One night, with this thought fresh in my head, I went to bed. My bed was on the opposite side of the room from the door, with a good view of the door. I thought about how I wanted to go to sleep, knowing that at any moment, someone could come through my bedroom door and.... and... do what, I don't know, but they would be a stranger and they wouldn't belong and it would be bad.  

So I chose to sleep facing the door.  It frightened me to think of the terrible things that could happen, but I decided that I wanted to be able to face whatever was coming head on.  So with great trepidation, I rolled onto my right side and faced the door.
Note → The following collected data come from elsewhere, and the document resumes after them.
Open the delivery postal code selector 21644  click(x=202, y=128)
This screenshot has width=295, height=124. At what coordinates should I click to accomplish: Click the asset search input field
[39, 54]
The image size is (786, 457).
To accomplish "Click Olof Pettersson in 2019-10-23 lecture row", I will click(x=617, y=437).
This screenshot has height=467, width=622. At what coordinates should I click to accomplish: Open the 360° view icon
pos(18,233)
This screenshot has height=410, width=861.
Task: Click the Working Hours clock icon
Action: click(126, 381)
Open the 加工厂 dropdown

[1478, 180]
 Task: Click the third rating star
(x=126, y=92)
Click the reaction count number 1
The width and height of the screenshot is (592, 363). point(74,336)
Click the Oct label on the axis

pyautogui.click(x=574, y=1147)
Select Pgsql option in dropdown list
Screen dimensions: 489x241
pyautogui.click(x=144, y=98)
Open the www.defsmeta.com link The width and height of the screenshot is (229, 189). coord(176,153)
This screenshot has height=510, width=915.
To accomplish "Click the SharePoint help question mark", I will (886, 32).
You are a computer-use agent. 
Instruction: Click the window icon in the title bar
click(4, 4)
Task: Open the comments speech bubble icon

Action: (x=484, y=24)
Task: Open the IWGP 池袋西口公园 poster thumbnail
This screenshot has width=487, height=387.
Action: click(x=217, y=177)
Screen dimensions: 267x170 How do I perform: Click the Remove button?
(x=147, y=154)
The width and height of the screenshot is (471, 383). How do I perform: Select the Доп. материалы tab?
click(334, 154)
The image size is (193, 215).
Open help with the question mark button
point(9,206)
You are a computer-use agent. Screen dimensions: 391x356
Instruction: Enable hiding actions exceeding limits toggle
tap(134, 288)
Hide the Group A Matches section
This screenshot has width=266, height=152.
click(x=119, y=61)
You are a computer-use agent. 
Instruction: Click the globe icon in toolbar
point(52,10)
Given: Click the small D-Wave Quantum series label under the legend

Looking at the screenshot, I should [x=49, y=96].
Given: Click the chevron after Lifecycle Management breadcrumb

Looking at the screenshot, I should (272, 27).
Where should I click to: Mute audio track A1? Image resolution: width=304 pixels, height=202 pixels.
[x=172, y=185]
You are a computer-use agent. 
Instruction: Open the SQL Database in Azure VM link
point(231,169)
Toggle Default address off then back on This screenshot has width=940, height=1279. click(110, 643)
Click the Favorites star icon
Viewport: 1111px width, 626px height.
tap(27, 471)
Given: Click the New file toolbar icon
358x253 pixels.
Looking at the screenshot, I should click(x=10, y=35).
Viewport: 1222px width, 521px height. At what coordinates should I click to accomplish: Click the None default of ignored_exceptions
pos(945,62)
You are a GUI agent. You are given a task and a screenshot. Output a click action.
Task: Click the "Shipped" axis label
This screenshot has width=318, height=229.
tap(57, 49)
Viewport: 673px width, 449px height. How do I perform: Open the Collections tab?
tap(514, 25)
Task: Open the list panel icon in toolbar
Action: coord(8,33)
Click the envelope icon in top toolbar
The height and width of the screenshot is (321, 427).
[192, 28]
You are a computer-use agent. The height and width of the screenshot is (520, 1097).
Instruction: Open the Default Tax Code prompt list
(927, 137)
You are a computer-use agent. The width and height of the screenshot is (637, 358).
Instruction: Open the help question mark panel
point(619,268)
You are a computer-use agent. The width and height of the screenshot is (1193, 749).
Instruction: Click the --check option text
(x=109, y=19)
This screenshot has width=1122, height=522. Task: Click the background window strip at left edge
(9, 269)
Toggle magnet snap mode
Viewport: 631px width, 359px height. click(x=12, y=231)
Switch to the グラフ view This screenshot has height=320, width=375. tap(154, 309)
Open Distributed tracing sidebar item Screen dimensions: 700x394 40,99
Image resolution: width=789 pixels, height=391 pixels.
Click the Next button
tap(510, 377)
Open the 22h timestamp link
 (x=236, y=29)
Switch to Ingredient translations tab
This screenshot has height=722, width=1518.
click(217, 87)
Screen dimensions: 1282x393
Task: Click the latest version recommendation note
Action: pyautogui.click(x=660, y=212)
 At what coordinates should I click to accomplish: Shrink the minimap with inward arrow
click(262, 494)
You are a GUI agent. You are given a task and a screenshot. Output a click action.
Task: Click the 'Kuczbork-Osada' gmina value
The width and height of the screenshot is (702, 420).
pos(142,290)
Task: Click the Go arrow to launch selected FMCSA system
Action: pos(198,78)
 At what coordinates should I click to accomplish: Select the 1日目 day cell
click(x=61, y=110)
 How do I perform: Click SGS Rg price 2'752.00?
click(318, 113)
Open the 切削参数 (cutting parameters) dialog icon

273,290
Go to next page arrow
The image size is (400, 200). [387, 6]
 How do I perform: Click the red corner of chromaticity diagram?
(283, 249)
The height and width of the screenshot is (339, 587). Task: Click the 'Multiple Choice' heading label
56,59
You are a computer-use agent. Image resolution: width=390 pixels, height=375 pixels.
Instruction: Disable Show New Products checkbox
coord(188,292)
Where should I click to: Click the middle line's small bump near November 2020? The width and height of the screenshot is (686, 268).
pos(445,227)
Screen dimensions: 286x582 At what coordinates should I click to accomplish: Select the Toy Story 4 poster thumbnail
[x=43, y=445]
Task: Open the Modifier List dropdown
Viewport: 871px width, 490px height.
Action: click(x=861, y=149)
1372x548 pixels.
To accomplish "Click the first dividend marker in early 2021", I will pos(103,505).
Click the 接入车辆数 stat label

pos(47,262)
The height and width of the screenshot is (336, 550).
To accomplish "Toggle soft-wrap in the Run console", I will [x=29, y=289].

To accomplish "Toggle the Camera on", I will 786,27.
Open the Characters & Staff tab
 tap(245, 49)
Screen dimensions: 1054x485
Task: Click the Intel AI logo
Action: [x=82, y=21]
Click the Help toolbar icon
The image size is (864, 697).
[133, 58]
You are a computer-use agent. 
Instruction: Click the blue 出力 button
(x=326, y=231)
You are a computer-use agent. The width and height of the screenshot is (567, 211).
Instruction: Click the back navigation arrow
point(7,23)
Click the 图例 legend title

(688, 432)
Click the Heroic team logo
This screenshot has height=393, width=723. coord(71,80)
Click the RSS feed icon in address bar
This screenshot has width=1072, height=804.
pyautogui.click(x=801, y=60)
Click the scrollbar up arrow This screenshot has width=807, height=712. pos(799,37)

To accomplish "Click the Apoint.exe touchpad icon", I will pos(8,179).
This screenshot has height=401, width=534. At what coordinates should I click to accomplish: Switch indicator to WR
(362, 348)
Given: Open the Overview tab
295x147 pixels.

Eventually, I fell asleep.  Nothing bad happened.

I survived.

Several weeks went by like this.  I intentionally faced the door to confront whatever danger might come.

Then one night,  I thought about it again.   I then decided I was brave enough to put my back to the door.  To sort of trust that no one would come though the door that would do... would do... would do something terrible.  It was a big decision and I fought with myself for quite some time.  It frightened me to think of the terrible things that could happen that I wouldn't see coming.  Finally, however, I did decide to do it.  Nothing bad happened.

I survived.

Why bring this up now?

The day I started riding, I was scared to go out the door and onto the street.  The thought of leaving my street was terrifying.  I don't know why.  I am a grown woman and our neighborhood and those near us are nice, with nice people.  I just was.

Nevertheless, much like facing the door, I got on the bike and I rode.

Nothing bad happened.

I survived.

And the next day and the next ...  I survived them all.

Then came the day that my wife was able to ride with me and again I was terrified.  I had never ridden a bike with her before.  What was going to happen?  I was really quite nervous.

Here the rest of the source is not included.